[Collected data entries]
---
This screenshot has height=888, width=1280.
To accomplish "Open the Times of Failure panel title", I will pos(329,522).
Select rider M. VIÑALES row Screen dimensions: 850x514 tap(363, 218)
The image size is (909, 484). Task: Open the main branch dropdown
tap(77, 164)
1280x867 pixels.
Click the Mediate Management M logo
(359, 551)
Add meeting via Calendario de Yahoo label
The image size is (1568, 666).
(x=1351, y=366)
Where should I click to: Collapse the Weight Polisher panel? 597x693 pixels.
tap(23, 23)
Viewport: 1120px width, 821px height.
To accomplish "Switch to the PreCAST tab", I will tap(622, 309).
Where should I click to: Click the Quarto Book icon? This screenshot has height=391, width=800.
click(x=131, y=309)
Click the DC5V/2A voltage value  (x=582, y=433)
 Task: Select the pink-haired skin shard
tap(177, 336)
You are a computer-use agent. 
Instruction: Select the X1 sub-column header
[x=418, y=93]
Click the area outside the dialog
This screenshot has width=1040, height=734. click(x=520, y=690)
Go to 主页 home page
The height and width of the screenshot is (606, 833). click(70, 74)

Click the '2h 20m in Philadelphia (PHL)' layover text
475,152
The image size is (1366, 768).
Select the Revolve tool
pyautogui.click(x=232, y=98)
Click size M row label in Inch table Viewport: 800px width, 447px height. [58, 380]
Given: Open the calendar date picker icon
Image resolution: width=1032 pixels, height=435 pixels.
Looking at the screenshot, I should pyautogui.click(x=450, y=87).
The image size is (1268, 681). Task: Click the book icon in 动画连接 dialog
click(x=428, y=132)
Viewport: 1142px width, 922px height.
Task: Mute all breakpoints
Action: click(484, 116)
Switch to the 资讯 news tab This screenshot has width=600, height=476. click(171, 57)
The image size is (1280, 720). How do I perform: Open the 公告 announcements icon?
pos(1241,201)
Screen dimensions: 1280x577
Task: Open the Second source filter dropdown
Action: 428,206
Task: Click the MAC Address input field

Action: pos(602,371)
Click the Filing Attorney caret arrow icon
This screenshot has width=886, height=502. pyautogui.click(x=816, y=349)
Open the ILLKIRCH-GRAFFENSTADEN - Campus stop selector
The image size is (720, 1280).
---
■ TASK ■
Give the lines of the entries as a JSON list of strings, one string per line, starting at the line that contains "Given: Open the calendar date picker icon" and ending at the last line of the entries, both ends included. Omit blank lines.

■ RESPONSE TO THIS TASK ■
[
  "Given: Open the calendar date picker icon",
  "Image resolution: width=1032 pixels, height=435 pixels.",
  "Looking at the screenshot, I should pyautogui.click(x=450, y=87).",
  "The image size is (1268, 681). Task: Click the book icon in 动画连接 dialog",
  "click(x=428, y=132)",
  "Viewport: 1142px width, 922px height.",
  "Task: Mute all breakpoints",
  "Action: click(484, 116)",
  "Switch to the 资讯 news tab This screenshot has width=600, height=476. click(171, 57)",
  "The image size is (1280, 720). How do I perform: Open the 公告 announcements icon?",
  "pos(1241,201)",
  "Screen dimensions: 1280x577",
  "Task: Open the Second source filter dropdown",
  "Action: 428,206",
  "Task: Click the MAC Address input field",
  "Action: pos(602,371)",
  "Click the Filing Attorney caret arrow icon",
  "This screenshot has width=886, height=502. pyautogui.click(x=816, y=349)",
  "Open the ILLKIRCH-GRAFFENSTADEN - Campus stop selector",
  "The image size is (720, 1280)."
]